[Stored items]
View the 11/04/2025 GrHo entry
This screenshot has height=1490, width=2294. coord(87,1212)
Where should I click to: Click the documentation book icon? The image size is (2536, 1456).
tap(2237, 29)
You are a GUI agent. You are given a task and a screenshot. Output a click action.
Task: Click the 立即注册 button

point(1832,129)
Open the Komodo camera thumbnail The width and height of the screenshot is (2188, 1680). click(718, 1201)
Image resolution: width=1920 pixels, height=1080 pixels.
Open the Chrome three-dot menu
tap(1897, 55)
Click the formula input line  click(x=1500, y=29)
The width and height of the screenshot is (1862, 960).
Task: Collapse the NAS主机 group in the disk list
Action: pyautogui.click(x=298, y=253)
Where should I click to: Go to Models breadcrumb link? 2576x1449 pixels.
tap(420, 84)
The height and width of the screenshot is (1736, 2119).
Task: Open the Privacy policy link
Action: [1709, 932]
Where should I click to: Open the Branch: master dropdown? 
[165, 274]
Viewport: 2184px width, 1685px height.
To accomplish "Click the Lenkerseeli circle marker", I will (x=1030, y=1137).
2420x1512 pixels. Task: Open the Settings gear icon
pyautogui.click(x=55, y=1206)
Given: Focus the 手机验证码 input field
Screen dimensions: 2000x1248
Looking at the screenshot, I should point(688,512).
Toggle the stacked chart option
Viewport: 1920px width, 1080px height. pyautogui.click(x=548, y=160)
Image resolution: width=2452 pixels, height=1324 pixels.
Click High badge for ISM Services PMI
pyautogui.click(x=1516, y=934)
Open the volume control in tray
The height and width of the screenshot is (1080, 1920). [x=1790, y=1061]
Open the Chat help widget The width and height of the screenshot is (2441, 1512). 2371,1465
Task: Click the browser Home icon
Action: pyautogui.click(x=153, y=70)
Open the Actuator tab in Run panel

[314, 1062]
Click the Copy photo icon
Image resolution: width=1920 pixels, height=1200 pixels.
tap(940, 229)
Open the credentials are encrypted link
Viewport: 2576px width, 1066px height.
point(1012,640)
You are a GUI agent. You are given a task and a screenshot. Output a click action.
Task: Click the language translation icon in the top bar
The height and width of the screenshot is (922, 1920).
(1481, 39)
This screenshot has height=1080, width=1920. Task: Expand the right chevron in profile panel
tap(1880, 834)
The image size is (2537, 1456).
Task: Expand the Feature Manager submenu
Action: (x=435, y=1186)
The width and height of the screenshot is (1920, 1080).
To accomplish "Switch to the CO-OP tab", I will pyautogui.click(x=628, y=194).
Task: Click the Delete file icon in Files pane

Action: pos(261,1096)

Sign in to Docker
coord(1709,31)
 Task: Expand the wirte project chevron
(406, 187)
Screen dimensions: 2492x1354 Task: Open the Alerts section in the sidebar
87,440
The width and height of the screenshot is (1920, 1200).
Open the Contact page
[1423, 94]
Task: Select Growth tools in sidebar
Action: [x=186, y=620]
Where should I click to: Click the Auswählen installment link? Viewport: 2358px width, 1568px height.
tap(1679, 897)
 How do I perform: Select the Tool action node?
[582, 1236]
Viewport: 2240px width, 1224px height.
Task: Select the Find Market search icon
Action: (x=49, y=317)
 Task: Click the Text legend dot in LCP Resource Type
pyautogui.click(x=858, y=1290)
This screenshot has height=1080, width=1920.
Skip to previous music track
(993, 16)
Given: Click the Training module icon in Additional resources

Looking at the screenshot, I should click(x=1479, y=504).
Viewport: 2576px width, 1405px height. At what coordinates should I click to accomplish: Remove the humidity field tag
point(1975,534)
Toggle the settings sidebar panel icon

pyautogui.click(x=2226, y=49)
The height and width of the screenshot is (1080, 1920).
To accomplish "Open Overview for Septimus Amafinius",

(Exercise details):
Reproduce exactly the entries above, limited to the lines from the one with "Where should I click to: Click the documentation" through the one with "Viewport: 2184px width, 1685px height.", both included.

(Written answer):
Where should I click to: Click the documentation book icon? The image size is (2536, 1456).
tap(2237, 29)
You are a GUI agent. You are given a task and a screenshot. Output a click action.
Task: Click the 立即注册 button

point(1832,129)
Open the Komodo camera thumbnail The width and height of the screenshot is (2188, 1680). click(718, 1201)
Image resolution: width=1920 pixels, height=1080 pixels.
Open the Chrome three-dot menu
tap(1897, 55)
Click the formula input line  click(x=1500, y=29)
The width and height of the screenshot is (1862, 960).
Task: Collapse the NAS主机 group in the disk list
Action: pyautogui.click(x=298, y=253)
Where should I click to: Go to Models breadcrumb link? 2576x1449 pixels.
tap(420, 84)
The height and width of the screenshot is (1736, 2119).
Task: Open the Privacy policy link
Action: [1709, 932]
Where should I click to: Open the Branch: master dropdown? 
[165, 274]
Viewport: 2184px width, 1685px height.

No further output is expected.